Lifetimes

All the posts I’ve written recently have been about you.
I know you might not be ready yet to feel any sort of love because of the lack of love for yourself but I am here to tell you I will wait. I will wait for you, even it takes centuries or lifetimes. I will always wait for you as my soul is inexplicably bound to yours.

I can’t imagine a life without you…I can’t imagine Life without the beauty of you.

So I will wait and follow you through a never-ending accumulation of lifetimes, until you’ll see me for who I truly am.

Your happiness is what drives me and when you’re sad, my whole body and mind feels it and it makes me want to move heaven and earth just to see you smile genuinely again.

I can see through you and any bullshit you might spin with other people. I might get thrown off by your tenacious ability for great acting but my gut always tells me the truth about you. Don’t you see that with me you don’t have to hide or fake. I will take you for all you are  and love you so completely.

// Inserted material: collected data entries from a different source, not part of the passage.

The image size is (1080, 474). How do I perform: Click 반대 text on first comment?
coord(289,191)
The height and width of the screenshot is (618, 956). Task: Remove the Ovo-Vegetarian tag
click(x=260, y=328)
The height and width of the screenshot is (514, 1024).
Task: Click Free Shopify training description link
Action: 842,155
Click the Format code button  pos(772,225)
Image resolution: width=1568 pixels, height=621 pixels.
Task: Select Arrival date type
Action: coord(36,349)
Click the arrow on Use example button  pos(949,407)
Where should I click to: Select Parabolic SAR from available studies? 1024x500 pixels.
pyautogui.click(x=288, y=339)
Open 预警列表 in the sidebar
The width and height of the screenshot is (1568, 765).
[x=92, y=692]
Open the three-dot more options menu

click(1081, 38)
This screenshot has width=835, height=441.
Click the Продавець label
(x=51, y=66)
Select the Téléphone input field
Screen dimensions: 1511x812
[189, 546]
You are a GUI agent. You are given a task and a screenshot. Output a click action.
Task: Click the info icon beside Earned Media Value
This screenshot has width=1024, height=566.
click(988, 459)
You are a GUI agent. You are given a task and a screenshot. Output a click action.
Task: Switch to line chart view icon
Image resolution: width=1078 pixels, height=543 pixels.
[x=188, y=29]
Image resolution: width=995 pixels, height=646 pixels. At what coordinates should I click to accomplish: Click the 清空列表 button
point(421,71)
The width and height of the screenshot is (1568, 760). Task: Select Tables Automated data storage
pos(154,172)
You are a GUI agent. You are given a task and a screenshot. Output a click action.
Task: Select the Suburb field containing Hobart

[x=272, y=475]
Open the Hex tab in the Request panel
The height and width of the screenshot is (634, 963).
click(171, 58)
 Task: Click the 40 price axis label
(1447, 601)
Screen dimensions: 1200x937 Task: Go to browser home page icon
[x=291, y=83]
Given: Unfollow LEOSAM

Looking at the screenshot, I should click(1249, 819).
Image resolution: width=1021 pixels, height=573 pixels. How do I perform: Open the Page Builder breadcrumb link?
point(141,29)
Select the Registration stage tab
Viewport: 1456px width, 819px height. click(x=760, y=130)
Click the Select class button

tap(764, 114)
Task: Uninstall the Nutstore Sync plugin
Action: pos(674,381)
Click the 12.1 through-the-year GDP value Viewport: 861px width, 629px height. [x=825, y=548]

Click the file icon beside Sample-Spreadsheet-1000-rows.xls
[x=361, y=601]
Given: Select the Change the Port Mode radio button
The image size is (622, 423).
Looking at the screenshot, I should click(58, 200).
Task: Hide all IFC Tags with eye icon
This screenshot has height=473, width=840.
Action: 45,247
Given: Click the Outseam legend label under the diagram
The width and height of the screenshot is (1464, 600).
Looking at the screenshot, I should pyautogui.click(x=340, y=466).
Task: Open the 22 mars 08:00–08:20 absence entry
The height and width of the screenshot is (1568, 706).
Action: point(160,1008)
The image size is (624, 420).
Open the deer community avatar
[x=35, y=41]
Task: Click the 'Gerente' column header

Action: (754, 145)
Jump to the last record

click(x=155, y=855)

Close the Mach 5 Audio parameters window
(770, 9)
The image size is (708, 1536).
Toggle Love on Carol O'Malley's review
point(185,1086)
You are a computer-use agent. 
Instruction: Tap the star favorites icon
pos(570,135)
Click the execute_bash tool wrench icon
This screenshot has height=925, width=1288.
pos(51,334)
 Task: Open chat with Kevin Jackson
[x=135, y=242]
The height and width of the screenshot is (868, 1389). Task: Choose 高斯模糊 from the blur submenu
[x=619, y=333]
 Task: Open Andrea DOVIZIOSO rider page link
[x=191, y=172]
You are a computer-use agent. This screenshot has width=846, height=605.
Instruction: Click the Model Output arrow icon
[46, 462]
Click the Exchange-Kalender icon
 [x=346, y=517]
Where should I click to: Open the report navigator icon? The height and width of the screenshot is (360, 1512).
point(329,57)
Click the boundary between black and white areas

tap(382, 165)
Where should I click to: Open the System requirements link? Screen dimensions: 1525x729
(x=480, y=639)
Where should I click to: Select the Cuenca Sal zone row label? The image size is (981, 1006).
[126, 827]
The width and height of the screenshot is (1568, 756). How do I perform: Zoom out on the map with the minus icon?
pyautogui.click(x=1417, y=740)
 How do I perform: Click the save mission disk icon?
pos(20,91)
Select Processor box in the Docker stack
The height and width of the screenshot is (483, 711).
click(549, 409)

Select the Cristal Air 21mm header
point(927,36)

When you are ready, which won’t be for a very long time, I’ll be here. Waiting in love.

 

The poem

Sexy baby

Why do you drive me so incredibly crazy

With that waist and those legs

Next I want to see them wrapped around

my neck

Taking you to a place of pure ecstacy which I know

you’ve never truly experienced.

If you would just let me,

I could unleash you

Into a world where you can finally be everything you ever aspired to be

Just take my hand and let me lead the way

It’s not just sexual

With you it’s never been

The truest of Love that I’ve ever seen or experienced is what

courses through my body when I sense your soul close

It hits me like lightning and leaves me sizzled all over

So overwhelming that I don’t know if I can take it again

But so insanely beautiful that I need to

Over and over again is how I want you

Your face close to mine

Your breathing short, and anticipating

My soul wants to dance with yours tonight

Just as it used to before this lifetime and many before that

It wants to reunite and celebrate that this lifetime is the one

where I found you again

It wants to wash over your body

Like a warm liquid blanket

Emitting safety and love

Never has there been anything more that I wanted

than your warm naked skin against my own

I want to feel the softness of you again like I did

that night
Every inch of your body will not be left untouched

I will carress and love the whole that is your temple

Let me show you what it’s like when true love touches you and never lets go

24th June 2013- © Alex G.

Mask

Poem I wrote a few months back.

I did it
Cut the ribbon in half
Opened up the way to my soul

What will you do
Now that you know everything about me
So many fears are surfacing but at the same

Hope is there, pushing back.

I wish there was a way to swap lives, just one day
And you can feel what I feel for you from the mornings until the nights
Is it all illusion? Have I lost my mind?

Whatever it is or was, by showing you my true face
I have no regrets.

Finally you see me, who I truly am. And here in the moonlight I will hide no more.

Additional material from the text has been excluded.